International Journal of Modern Physics B ◽

10.1142/s0217979297000393 ◽

1997 ◽

Vol 11 (06) ◽

pp. 685-706 ◽

Cited By ~ 3

Author(s):

Ryutaro Souda

Keyword(s):

Gas Phase ◽

Charge Exchange ◽

Transition Probabilities ◽

Noble Gas ◽

Electron Excitation ◽

Solid Surfaces ◽

Hydrogen Ion ◽

Surface Scattering ◽

New Class ◽

Low Energy Ions

Various aspects of charge exchange between low-energy ions (10 eV–2 keV) and solid surfaces are discussed with particular emphasis placed on the effects of valence orbital hybridization on the electronic transition probabilities, and uniqueness of surface scattering relative to diatomic gas-phase collision is highlighted. Two classes of projectiles are explored, i.e. inert noble-gas ions and a reactive hydrogen ion. One or two core vacancies are created in noble-gas projectiles during collisions with specific target atoms, leading to (re)ionization and autoionization.
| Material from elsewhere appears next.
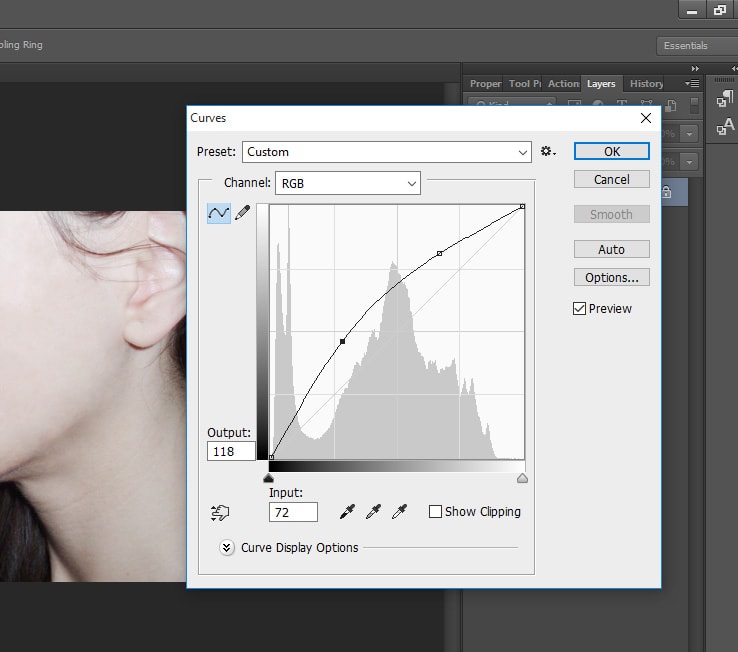The height and width of the screenshot is (652, 738).
Task: Disable the Preview checkbox
Action: click(x=580, y=309)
In contrast to gas-phase collision, it is found that one-electron excitation predominates over simultaneous two-electron excitation. This result is basically ascribed to the band effect of energy-level crossing. Neutralization of the slow hydrogen ion at a surface is rather unique compared to the noble-gas ions and its probability is sensitively dependent upon ionicity of target atoms or the nature of the valence band. This is because a valence electron is captured via a new class of resonance neutralization which is mediated by a short-lived chemisorption state of hydrogen on a surface.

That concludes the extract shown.